Chapter 5 #2
He didn’t have a desk to go to. What would be a normal thing to do with a new employee, that would hopefully involve not interacting with more people? “I’ll show you the kitchen.”
But Carter and Kelly were standing in the kitchen, blocking the shelves.
When Morgan had started, Zabloom had gotten fresh bagels on Fridays; one of the ways Morgan could tell Brad hadn’t been doing well enough at attracting new investors was that the free snacks had been downgraded to granola bars and weird chips made out of things chips shouldn’t have been made out of.
“—not really resonating with our ideal customer profile,” Kelly was saying. “I don’t suppose Product has some competitive analysis we could use to build out a SWOT chart?

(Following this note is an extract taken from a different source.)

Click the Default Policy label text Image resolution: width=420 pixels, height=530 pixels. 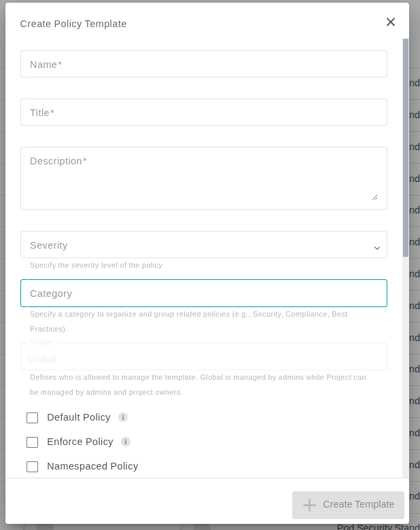79,417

Tim was… but, well…”
They both paused for a moment and Morgan froze. Luke bumped into her. Kelly stared into the middle distance. Carter let the water run, not looking up from the sink. Then he shook himself and continued with whatever they’d been talking about.
“Those are the points Brad says are clicking for investors right now.” Carter scrubbed the coffee pot with more ruthlessness than the poor thing could possibly deserve, his blue and white checkered shirt sleeves rolled up neatly to the elbow, the suds bright against his dark skin.

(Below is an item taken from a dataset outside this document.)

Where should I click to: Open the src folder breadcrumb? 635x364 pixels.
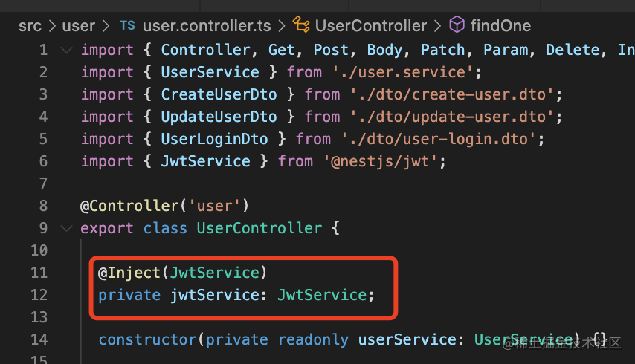point(30,26)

He had a rant about the general cleanliness of the coffee situation Morgan had heard several times already.
“Besides, our chief competitors are GreenField and Klick!Me, and from the posts I’ve been seeing on LinkedIn, Klick! Me just did another round of layoffs.”

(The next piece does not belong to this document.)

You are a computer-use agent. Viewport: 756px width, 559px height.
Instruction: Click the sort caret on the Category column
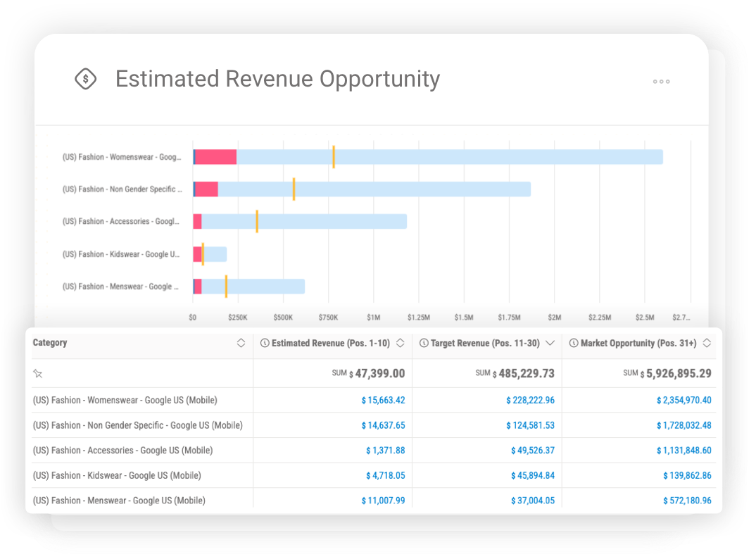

“Well, we can spend less time on the Klick!Me slide, then. But it’s only competitive differentiation if it’s what the buyer personas actually want,” Kelly had her own coffee cup, from the nice place two blocks away, the one with the fancy pour-over setup.
Morgan tried not to wince. Reducing a catastrophe like a mass layoff to gossip just seemed so ghoulish.
“Well, that’s what Brad wanted in the next sprint,” Carter said. “Hwon never would have—”
“Before my time, not really relevant now.” It could have come out mean, but somehow Kelly made it cautionary.
“Yeah, guess not.” He added a spritz of white vinegar. “Hi, Morgan.”
“I wanted to introduce Luke, our new sales intern,” she said, rather than spinning around and walking out of the room like she wanted to.
Were they all just going to pretend like business was continuing like usual?
But then, business was continuing, after all.
“Luke, this is Carter, our CTO. And you remember Kelly, the Head of Sales?”
Luke extended a hand as Kelly’s eyes narrowed in suspicion. For a moment, Morgan worried she wouldn’t take it. But Luke’s eyes glowed again. She blinked, then shook his hand automatically. “Welcome aboard. Sorry it’s at such a terrible time. You didn’t meet Tim in your interview process, did you?”
“Briefly.”
“I’m sure this wasn’t how you were picturing today.” Kelly looked like she was going to say something else and then thought better of it. “We’ll get you settled in, just give us a little extra time, please. Hayley assigned you Morgan as your buddy?”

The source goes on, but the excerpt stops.